[Information]:
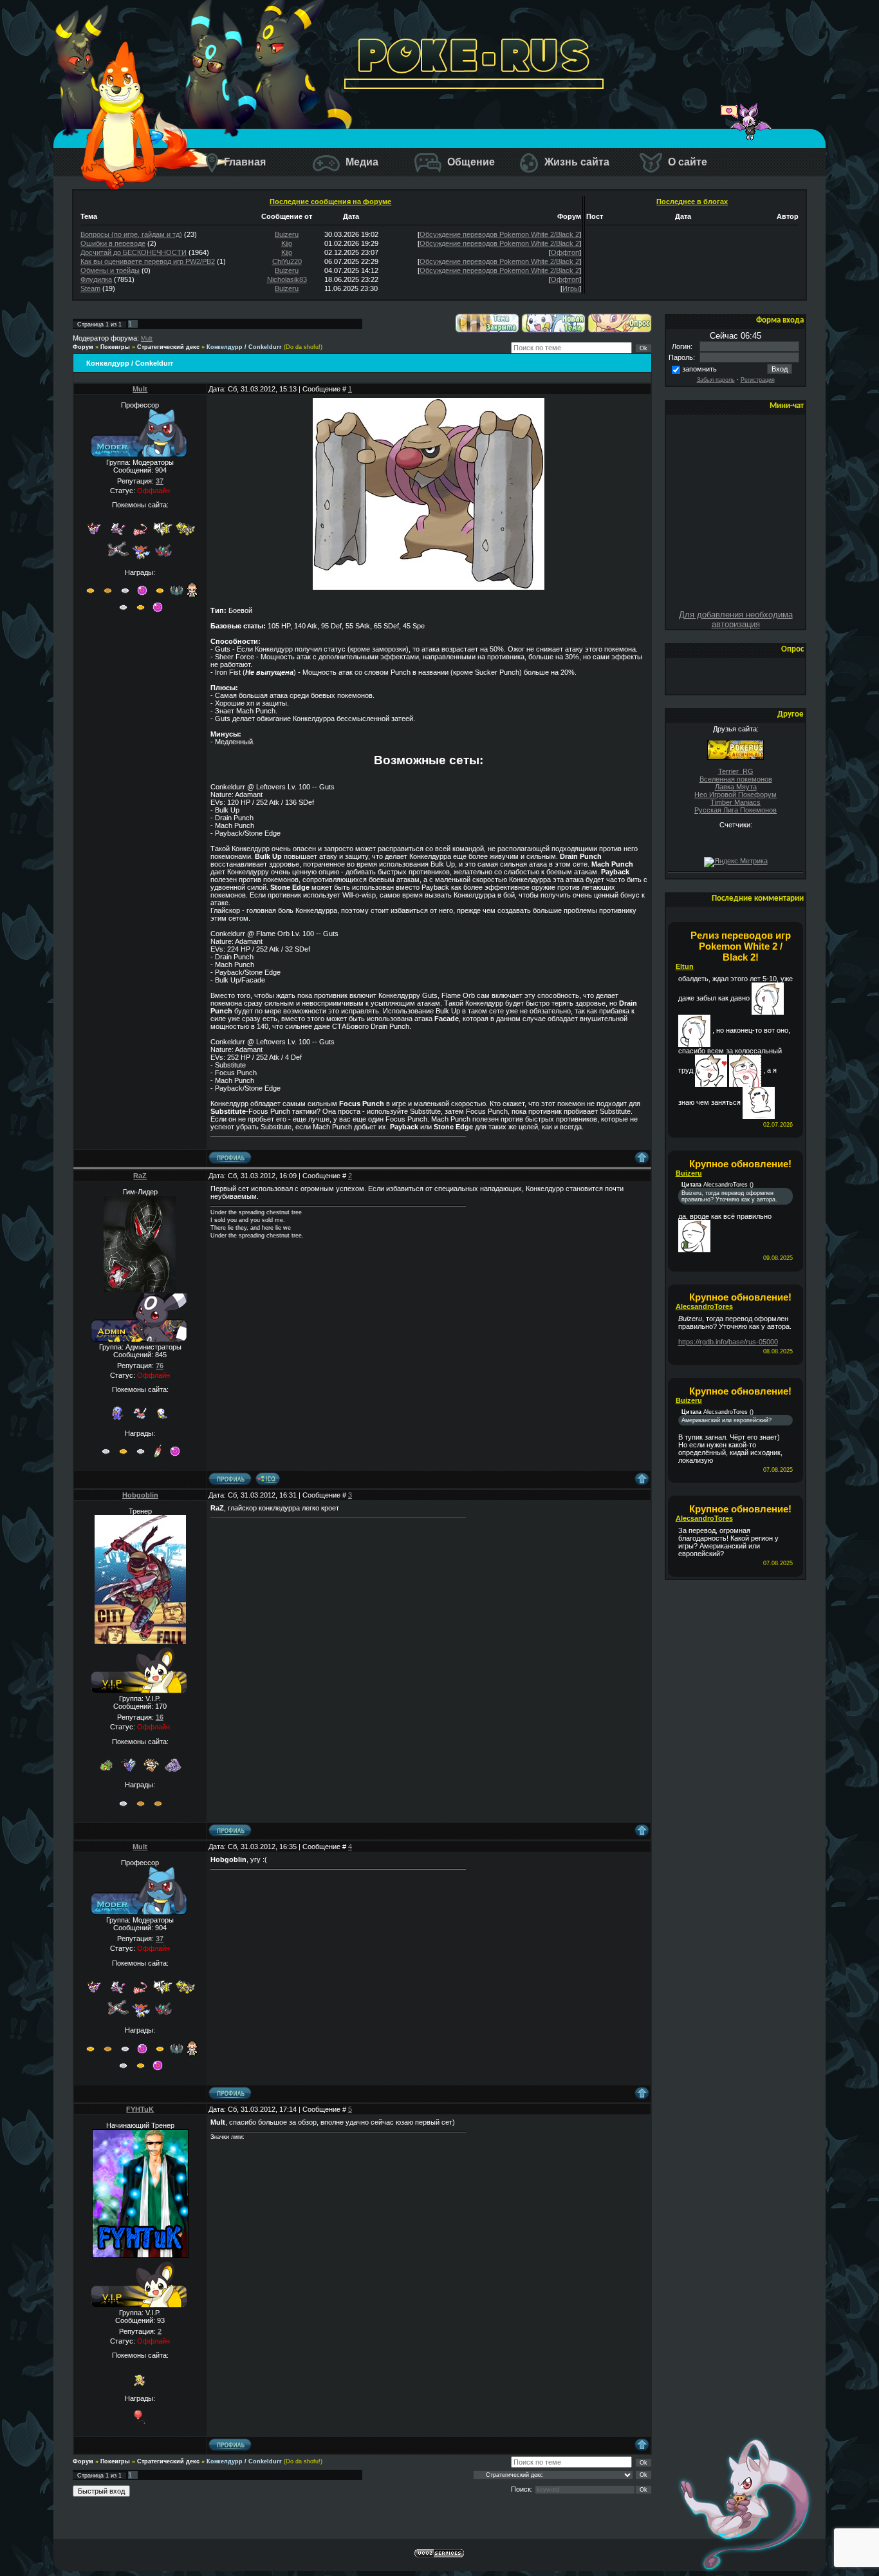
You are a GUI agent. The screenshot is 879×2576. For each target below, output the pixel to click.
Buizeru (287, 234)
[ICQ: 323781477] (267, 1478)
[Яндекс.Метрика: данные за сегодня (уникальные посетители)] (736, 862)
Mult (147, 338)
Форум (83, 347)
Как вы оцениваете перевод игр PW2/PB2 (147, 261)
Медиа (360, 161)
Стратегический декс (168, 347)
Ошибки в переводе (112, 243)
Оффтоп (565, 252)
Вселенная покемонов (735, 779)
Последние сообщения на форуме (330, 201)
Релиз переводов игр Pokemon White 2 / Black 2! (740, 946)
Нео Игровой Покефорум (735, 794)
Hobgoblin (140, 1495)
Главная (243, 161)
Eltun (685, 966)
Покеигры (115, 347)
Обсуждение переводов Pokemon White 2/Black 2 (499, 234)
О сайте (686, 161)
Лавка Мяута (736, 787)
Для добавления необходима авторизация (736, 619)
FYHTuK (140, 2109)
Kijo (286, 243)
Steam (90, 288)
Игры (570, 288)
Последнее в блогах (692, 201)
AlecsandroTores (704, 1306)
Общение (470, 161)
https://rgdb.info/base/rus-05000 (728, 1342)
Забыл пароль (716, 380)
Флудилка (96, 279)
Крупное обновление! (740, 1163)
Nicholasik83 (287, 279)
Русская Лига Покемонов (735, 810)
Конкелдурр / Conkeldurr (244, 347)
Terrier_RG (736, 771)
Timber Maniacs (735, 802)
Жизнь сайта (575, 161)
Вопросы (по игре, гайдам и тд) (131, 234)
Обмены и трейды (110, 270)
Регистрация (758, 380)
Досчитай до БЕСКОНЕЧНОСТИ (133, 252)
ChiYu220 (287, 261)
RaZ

[Task directions]: Exact copy, no pictures: set down all the entries again as they stand.

[Finished task]:
You are a GUI agent. The screenshot is 879×2576. For each target below, output the pixel to click.
Buizeru (287, 234)
[ICQ: 323781477] (267, 1478)
[Яндекс.Метрика: данные за сегодня (уникальные посетители)] (736, 862)
Mult (147, 338)
Форум (83, 347)
Как вы оцениваете перевод игр PW2/PB2 (147, 261)
Медиа (360, 161)
Стратегический декс (168, 347)
Ошибки в переводе (112, 243)
Оффтоп (565, 252)
Вселенная покемонов (735, 779)
Последние сообщения на форуме (330, 201)
Релиз переводов игр Pokemon White 2 / Black 2! (740, 946)
Нео Игровой Покефорум (735, 794)
Hobgoblin (140, 1495)
Главная (243, 161)
Eltun (685, 966)
Покеигры (115, 347)
Обсуждение переводов Pokemon White 2/Black 2 (499, 234)
О сайте (686, 161)
Лавка Мяута (736, 787)
Для добавления необходима авторизация (736, 619)
FYHTuK (140, 2109)
Kijo (286, 243)
Steam (90, 288)
Игры (570, 288)
Последнее в блогах (692, 201)
AlecsandroTores (704, 1306)
Общение (470, 161)
https://rgdb.info/base/rus-05000 (728, 1342)
Забыл пароль (716, 380)
Флудилка (96, 279)
Крупное обновление! (740, 1163)
Nicholasik83 (287, 279)
Русская Лига Покемонов (735, 810)
Конкелдурр / Conkeldurr (244, 347)
Terrier_RG (736, 771)
Timber Maniacs (735, 802)
Жизнь сайта (575, 161)
Вопросы (по игре, гайдам и тд) (131, 234)
Обмены и трейды (110, 270)
Регистрация (758, 380)
Досчитай до БЕСКОНЕЧНОСТИ (133, 252)
ChiYu220 (287, 261)
RaZ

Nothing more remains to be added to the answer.